Abstract
Intensity-modulated radiation therapy (IMRT), an innovative treatment option for prostate cancer, has rapidly diffused over the past decade. To inform our understanding of racial disparities in prostate cancer treatment and outcomes, this study compared diffusion of IMRT in African American (AA) and Caucasian American (CA) prostate cancer patients during the early years of IMRT diffusion using the Surveillance, Epidemiology and End Results (SEER)–Medicare linked database. A retrospective cohort of 947 AA and 10,028 CA patients diagnosed with localized prostate cancer from 2002 through 2006, who were treated with either IMRT or non-IMRT as primary treatment within 1 year of diagnoses was constructed. Logistic regression was used to examine potential differences in diffusion of IMRT in AA and CA patients, while adjusting for socioeconomic and clinical covariates. A significantly smaller proportion of AA compared with CA patients received IMRT for localized prostate cancer (45% vs. 53%, p < .0001). Racial differences were apparent in multivariable analysis though did not achieve statistical significance, as time and factors associated with race (socioeconomic, geographic, and tumor related factors) explained the preponderance of variance in use of IMRT. Further research examining improved access to innovative cancer treatment and technologies is essential to reducing racial disparities in cancer care.
Keywords
Introduction
African American (AA) men in the United States experience significantly greater prostate cancer incidence and mortality compared with Caucasian American (CA) males (American Cancer Society, 2013a, 2013b). The reasons for this disparity are complex and not fully understood, but are believed to include differential access to care, including differences in cancer treatment (American Cancer Society, 2013b). Prior studies have demonstrated that compared with CA men, AA men are diagnosed at a later stage (Cohen et al., 2006; Du et al., 2006; Hoffman et al., 2001; Mullins, Onukwugha, Bikov, Seal, & Hassain, 2010) receive less aggressive treatment (Ellis et al., 2013; Godley et al., 2003; Hayn et al., 2011; Holmes et al., 2009; Pisu et al., 2010) and also experience a longer delay from diagnosis to start of treatment (Gross, Smith, Wolf, & Andersen, 2008; Stokes et al., 2013).

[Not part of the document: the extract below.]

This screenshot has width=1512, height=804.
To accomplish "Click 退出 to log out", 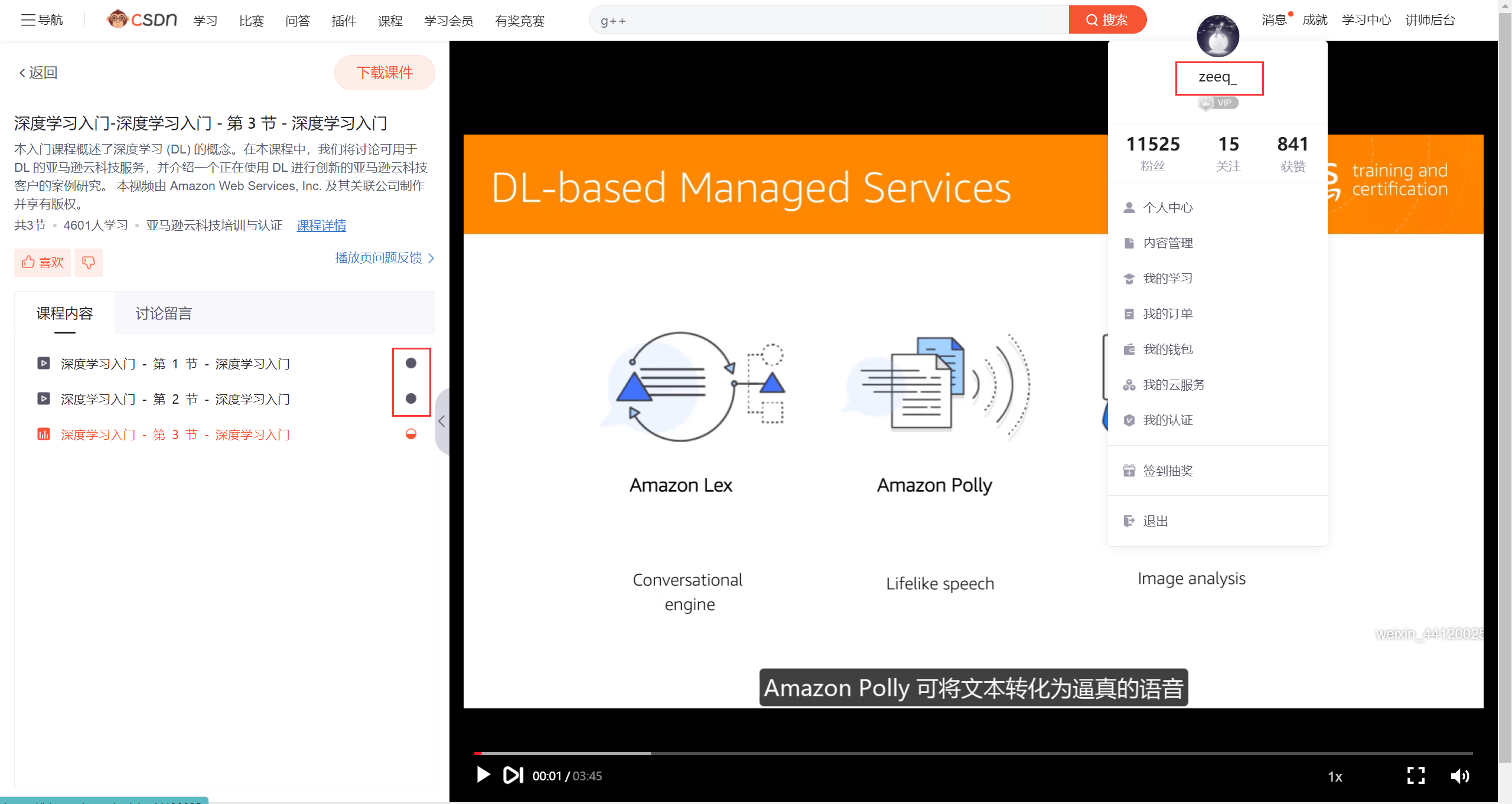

Treatment options for prostate cancer differ depending on the age and general health of the patient, and the characteristics of the cancer itself. The primary treatment options for early-stage disease—which is the focus of this study—include prostatectomy (surgical removal of the prostate gland), brachytherapy (surgical implantation of radioactive seeds), and external beam radiation therapy. Because these prostate cancer treatment options show comparable survival benefits and there is no definitive “best” treatment, treatment selection is commonly a matter of the patient’s preference and his physician’s referral.

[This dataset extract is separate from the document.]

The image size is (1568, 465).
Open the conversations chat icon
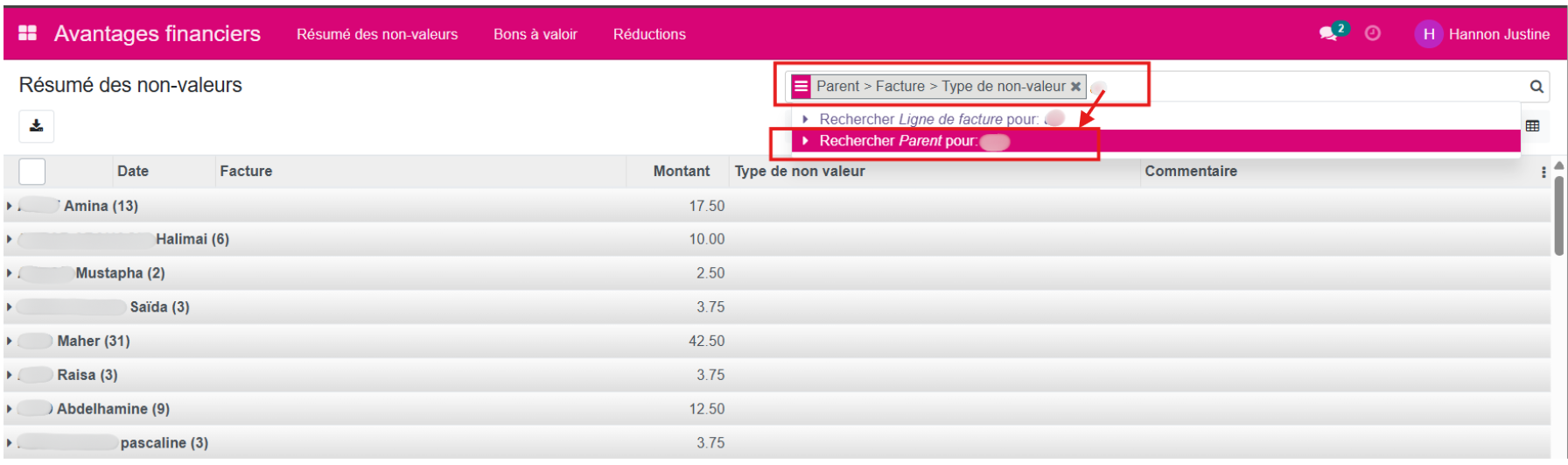coord(1328,33)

In addition, within the treatment options of prostatectomy, brachytherapy, and radiation—there has been dramatic technological advancements over the past 15 years. For radiation therapy the advent of computed tomography–based treatment planning, three-dimensional conformal radiotherapy allowed for a higher dose of radiation to be delivered to the prostate safely compared with the previous technology of two-dimensional radiation planning (Cahlon, Hunt, & Zelefsky, 2008). More recent, the advent of more sophisticated treatment planning and delivery, namely intensity-modulated radiation therapy (IMRT; Cahlon et al., 2008; De Meerleer et al., 2000; Ling et al., 1996; Sheets, Hendrix, Allen, & Chen, 2013) further reduces unnecessary radiation exposure to organs and tissue adjacent to the prostate (Cahlon et al., 2008; De Meerleer et al., 2000; Ling et al., 1996). Compared with the older conformal radiotherapy, IMRT has been demonstrated to be more effective in treating prostate cancer and causes fewer side effects (Forsythe, Blacksburg, Stone, & Stock, 2012; Sheets et al., 2012).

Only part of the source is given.